Uma fábula sobre o poder de transformação que a informação tem sobre a espécie humana. É assim que se pode resumir Tudo pode dar certo (“Whatever Works”, 2009), o último filme de Woody Allen. Filmada em Nova York, a película conta a história de Boris Yelnikoff, um professor de mecânica quântica que quase venceu o Nobel, tentou o um mal sucedido suicídio e não via motivo em viver até Melody SaintAnne Celestine, moça ingênua do Mississipi, cair de pára-quedas em sua vida.
Genial professor de física forçado pelas circunstâncias da vida a dar aulas de xadrez a crianças “vegetais”, como costuma chamá-las, Boris é um cético implacável. Para ele, não existe o menor sentido em esperar algo do homem, que é desonesto e mau caráter pela sua própria natureza. Por isto, não há por que ter fé, sentimento, confiança ou mesmo esperança no amor: a raça humana está condenada, está se afastando a cada segundo. Sua visão pessimista e certeira na identificação dos problemas do mundo, bastante naturalista, é o que lhe dá a certeza de que não vale a pena viver. Por acreditar na sordidez da humanidade, a vida para ele é um processo desgastante, no qual cada ano é pior que o anterior e sempre é preciso ter pelo menos um motivo para continuar vivendo.

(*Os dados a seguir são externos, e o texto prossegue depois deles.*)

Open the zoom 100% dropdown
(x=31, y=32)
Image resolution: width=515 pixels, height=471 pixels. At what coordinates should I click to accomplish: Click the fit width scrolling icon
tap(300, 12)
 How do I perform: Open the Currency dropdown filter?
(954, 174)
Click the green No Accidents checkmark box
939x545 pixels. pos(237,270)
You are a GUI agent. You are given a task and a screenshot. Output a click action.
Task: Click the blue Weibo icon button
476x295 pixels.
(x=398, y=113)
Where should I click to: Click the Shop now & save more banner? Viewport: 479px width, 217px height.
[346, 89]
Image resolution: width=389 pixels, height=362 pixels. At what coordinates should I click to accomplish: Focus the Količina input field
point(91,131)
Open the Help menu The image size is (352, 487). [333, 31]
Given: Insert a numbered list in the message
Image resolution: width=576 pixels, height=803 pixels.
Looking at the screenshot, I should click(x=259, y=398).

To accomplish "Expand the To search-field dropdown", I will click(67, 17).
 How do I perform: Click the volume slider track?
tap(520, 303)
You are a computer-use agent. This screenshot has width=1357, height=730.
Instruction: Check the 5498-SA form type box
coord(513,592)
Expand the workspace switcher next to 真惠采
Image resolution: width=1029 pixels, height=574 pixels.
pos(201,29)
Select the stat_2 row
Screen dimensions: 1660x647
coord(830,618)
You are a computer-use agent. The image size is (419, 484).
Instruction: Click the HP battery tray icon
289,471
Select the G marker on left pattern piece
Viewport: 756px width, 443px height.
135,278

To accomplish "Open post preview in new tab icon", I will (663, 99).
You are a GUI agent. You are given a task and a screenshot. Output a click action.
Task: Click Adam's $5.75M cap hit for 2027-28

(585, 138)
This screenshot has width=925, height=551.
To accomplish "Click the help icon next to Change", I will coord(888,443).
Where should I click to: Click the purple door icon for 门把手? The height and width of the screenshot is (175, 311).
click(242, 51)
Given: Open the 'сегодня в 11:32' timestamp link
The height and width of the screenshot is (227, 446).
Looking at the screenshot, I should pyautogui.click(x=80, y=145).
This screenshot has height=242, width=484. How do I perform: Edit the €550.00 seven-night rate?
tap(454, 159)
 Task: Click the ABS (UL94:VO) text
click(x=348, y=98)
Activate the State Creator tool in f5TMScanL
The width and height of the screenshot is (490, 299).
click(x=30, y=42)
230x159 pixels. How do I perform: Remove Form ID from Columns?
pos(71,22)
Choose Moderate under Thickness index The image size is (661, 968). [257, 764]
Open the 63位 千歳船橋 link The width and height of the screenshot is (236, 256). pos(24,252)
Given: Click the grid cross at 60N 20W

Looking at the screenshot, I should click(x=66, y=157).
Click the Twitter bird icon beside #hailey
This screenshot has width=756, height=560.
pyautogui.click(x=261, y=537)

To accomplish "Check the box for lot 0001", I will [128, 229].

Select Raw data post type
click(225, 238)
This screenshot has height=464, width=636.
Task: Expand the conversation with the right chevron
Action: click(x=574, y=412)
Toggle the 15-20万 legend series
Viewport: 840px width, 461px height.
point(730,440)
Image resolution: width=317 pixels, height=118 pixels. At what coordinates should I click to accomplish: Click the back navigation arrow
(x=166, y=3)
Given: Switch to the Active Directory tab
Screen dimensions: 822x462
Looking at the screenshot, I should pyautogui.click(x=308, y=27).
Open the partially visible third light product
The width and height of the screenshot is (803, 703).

É no total desengano que ele vive até conhecer Melody, menina doce e brutalmente ignorante, apesar de ser altamente perspicaz e sedenta pelo saber. O que seria um abrigo temporário de uma noite termina se tornando uma relação firme e marcada pelo constante aprendizado de Melody, que passa a surpreender seu mentor com suas próprias ideias e impressões da realidade. No entanto, tudo muda quando a mãe de Melody a encontra. Aí, começa uma história que conta como os relacionamentos entre os homens são transitórios e só duram enquanto há um motivo para existir. Como a Bertoleza de O Cortiço, Boris construiu suas relações com base no pouco que tinha a oferecer: no caso, seu vasto conhecimento. Quando Melody conheceu o saber puro e o livre pensar, guiada por Boris, simplesmente expandiu seus horizontes, o que lhe proporcionou a possibilidade de uma mudança radical no rumo de sua vida. Este roteiro é repetido por mais duas vezes no filme, quando primeiro sua mãe e depois seu pai chegam à “cidade grande” procurando a filha e acabam por encontrar a essência deles próprios, escondida em meio a tantos dogmas imbecis e sem a menor razão de ser.
O filme é uma ode ao já conhecido ceticismo de seu diretor. Numa evidente crítica à cultura tecnocrata e materialista predominante na atualidade, Woody Allen faz um retrato cru e fiel da essência aproveitadora do homem, além de tentar mostrar que não só o conhecimento ou a ciência podem levar a humanidade ao sucesso: o acaso sempre terá um papel fundamental no acontecimento de qualquer evento, por mais que os cientificistas tentem incessantemente provar que tudo pode ser provado por uma ciência que, todos sabem, destrói quantas verdades (sic) for preciso ao surgimento de cada “receita mágica para o sucesso” da semana.
Afinal, nesta cultura cujos deuses são a produção em massa e o consumo tresloucado, nenhuma crença individual é válida; e as impressões de mundo de cada um são formadas fora de sua própria mente. Sonhos, opiniões e aspirações terminam sendo sufocadas pelo juízo coletivo. Por fim, resta a cada um deixar sua individualidade de lado e fazer apenas o que for necessário para (sobre)viver. E esta é a grande crítica do filme: ao homem moderno, que vive um mundo inundado por valores inúteis e padrões altamente discutíveis, mas está tão embalado em seu sono que nem ao menos tem certeza se sua vida ainda tem algum sentido. E o mais impressionante: ele parece nem se incomodar com isso.